ACTIVITY:
Everything from the line containing "Register (1221, 54)" through the line containing "Home (380, 40)" should be repeated exactly, and nothing else from the data.

EXTRACTED RECORDS:
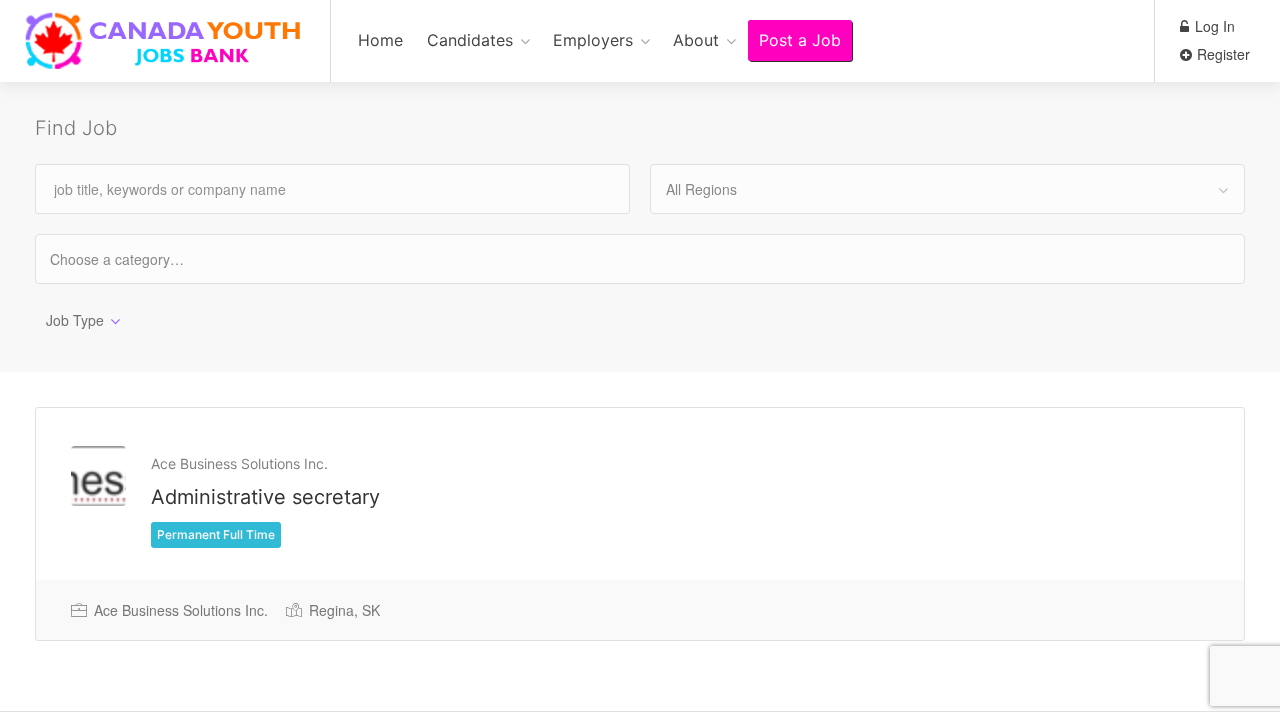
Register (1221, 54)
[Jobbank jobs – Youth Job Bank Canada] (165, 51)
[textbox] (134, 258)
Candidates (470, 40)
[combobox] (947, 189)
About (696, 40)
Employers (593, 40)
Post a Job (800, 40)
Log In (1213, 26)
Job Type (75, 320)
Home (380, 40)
==
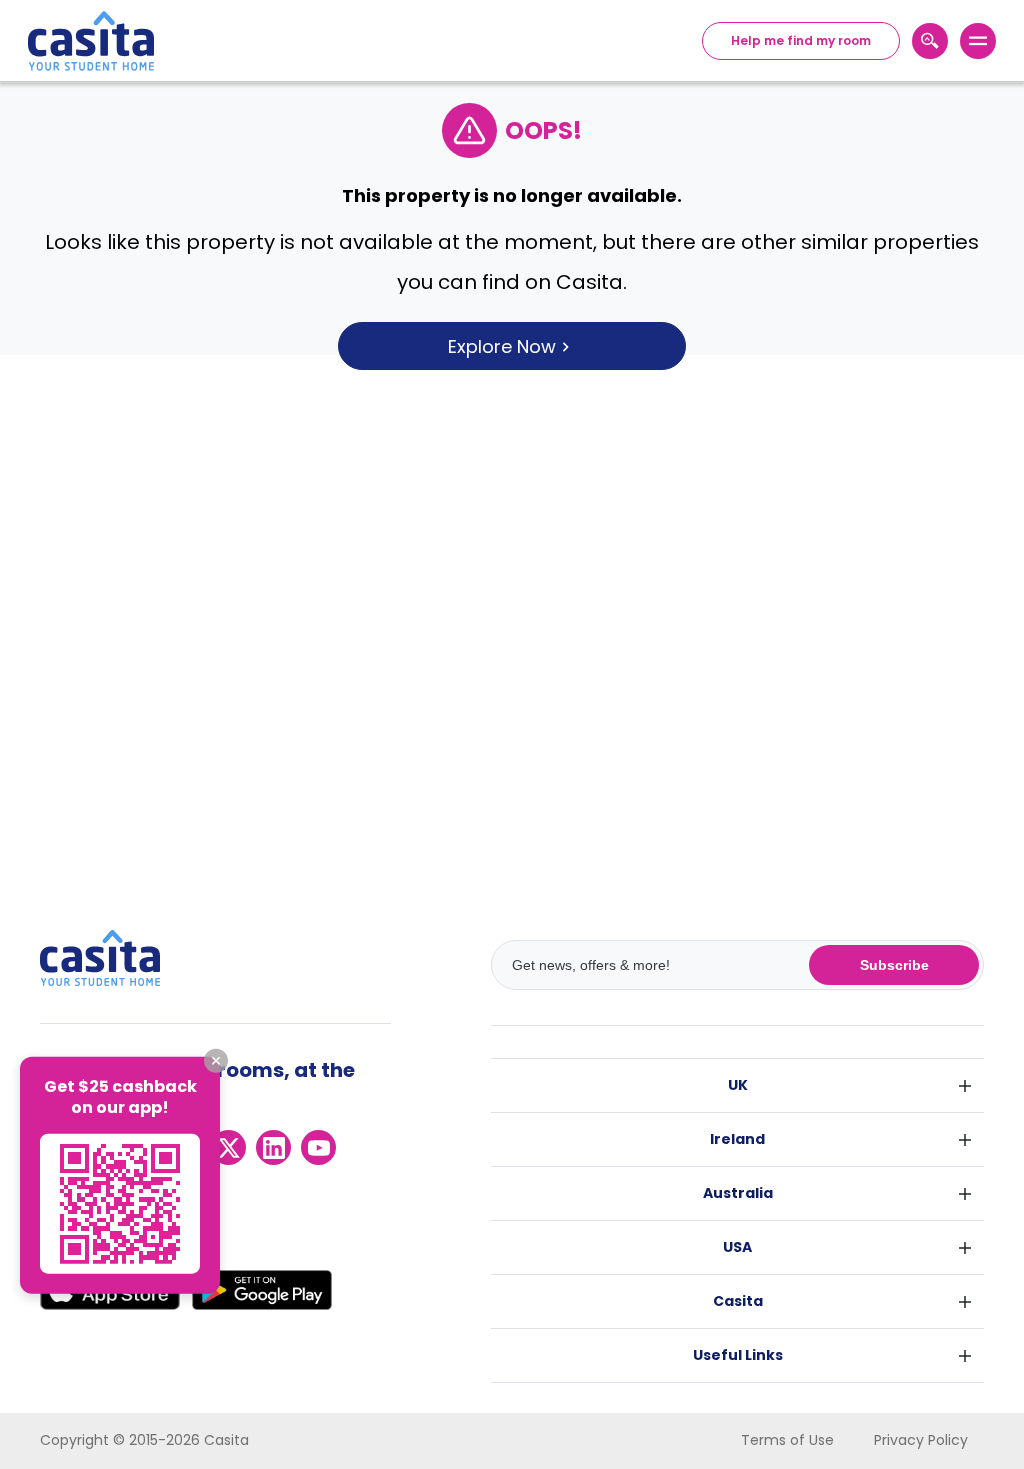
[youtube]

FINISHED EXERCISE:
Register (1221, 54)
[Jobbank jobs – Youth Job Bank Canada] (165, 51)
[textbox] (134, 258)
Candidates (470, 40)
[combobox] (947, 189)
About (696, 40)
Employers (593, 40)
Post a Job (800, 40)
Log In (1213, 26)
Job Type (75, 320)
Home (380, 40)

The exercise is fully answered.